- Aim of the exercise: Each entry should be printed exactly, with its images omitted.

Collected data entries
•••
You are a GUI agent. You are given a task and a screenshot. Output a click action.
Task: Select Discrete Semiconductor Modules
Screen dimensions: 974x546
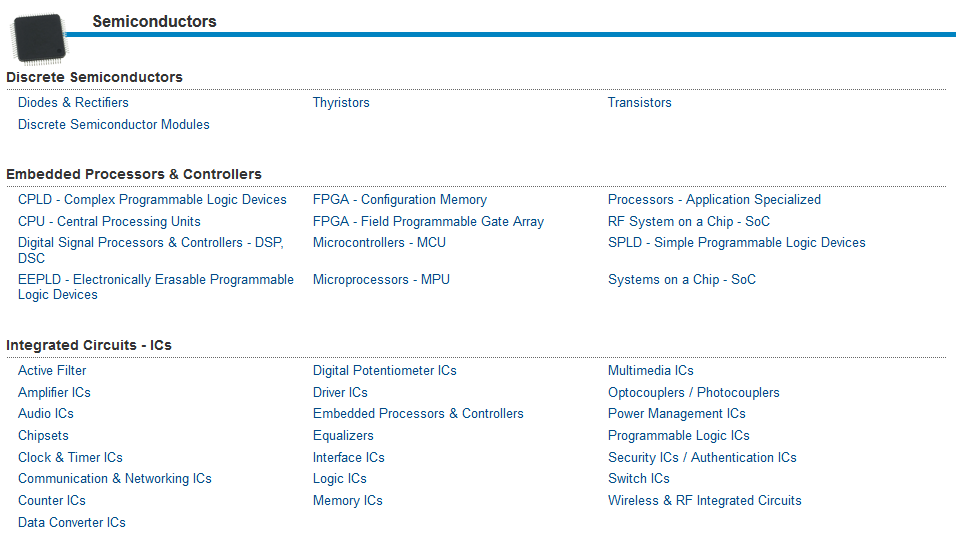coord(114,124)
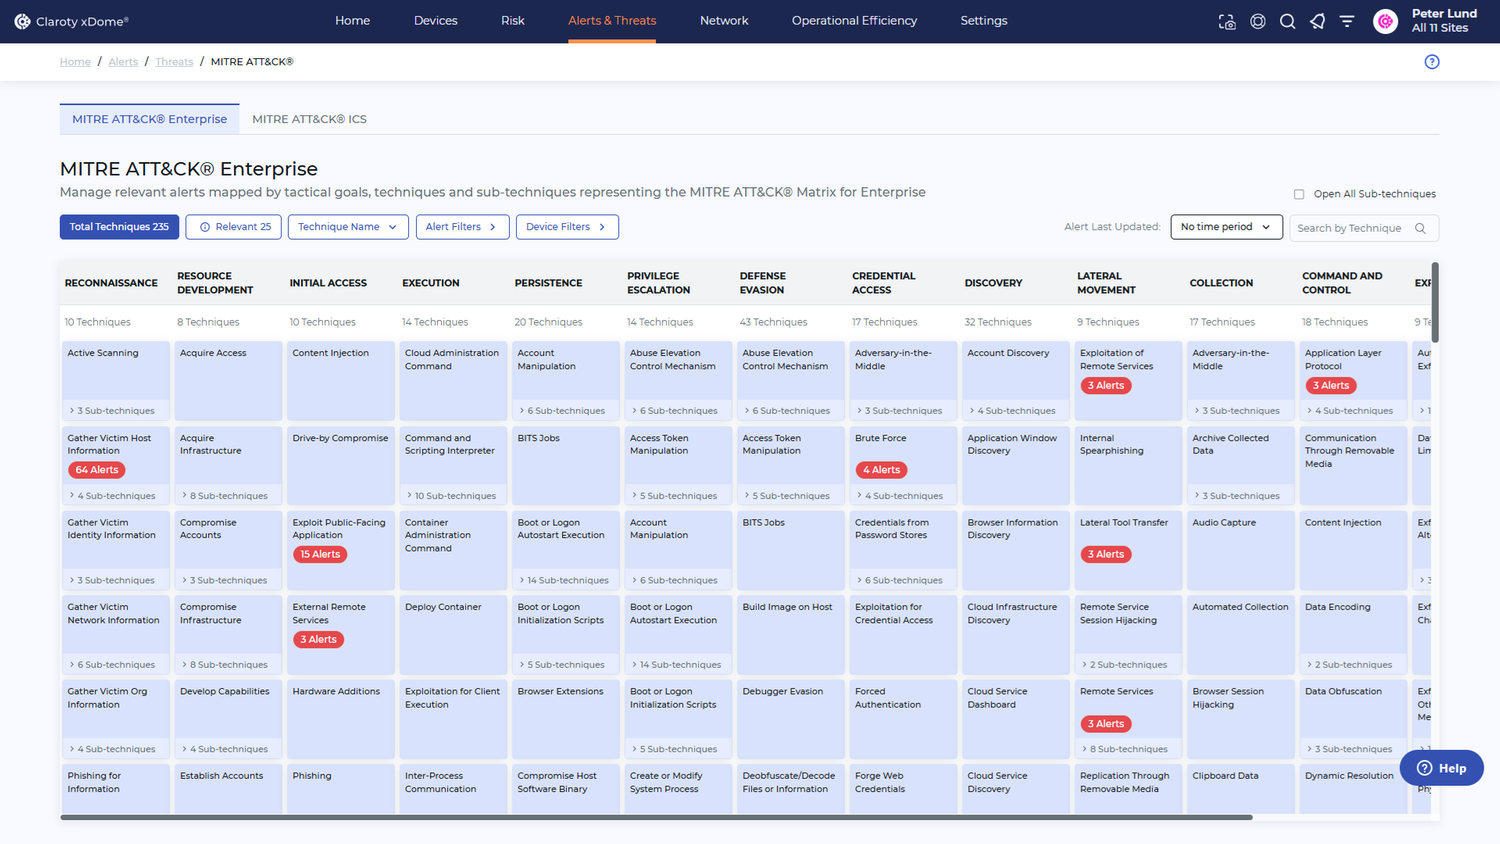The image size is (1500, 844).
Task: Toggle the Total Techniques 235 filter
Action: (119, 227)
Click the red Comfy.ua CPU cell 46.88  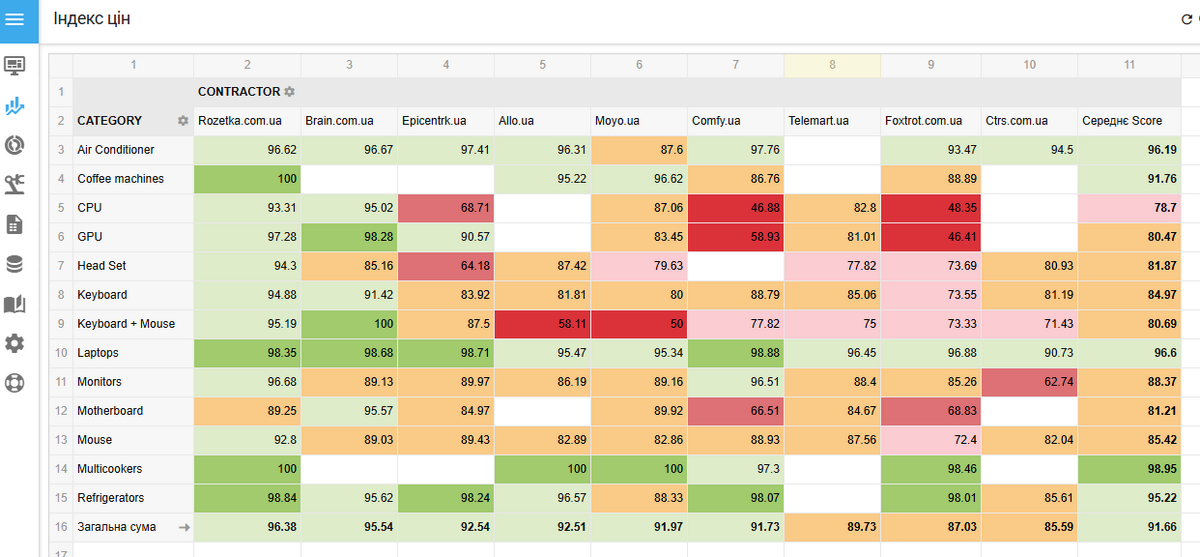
•••
- Problem solution:
You are a GUI agent. You are given a task and a screenshot. Output a click action.
Task: Select Discrete Semiconductor Modules
Screen dimensions: 974x546
coord(114,124)
The image size is (1500, 844).
Task: Toggle the Total Techniques 235 filter
Action: (119, 227)
Click the red Comfy.ua CPU cell 46.88  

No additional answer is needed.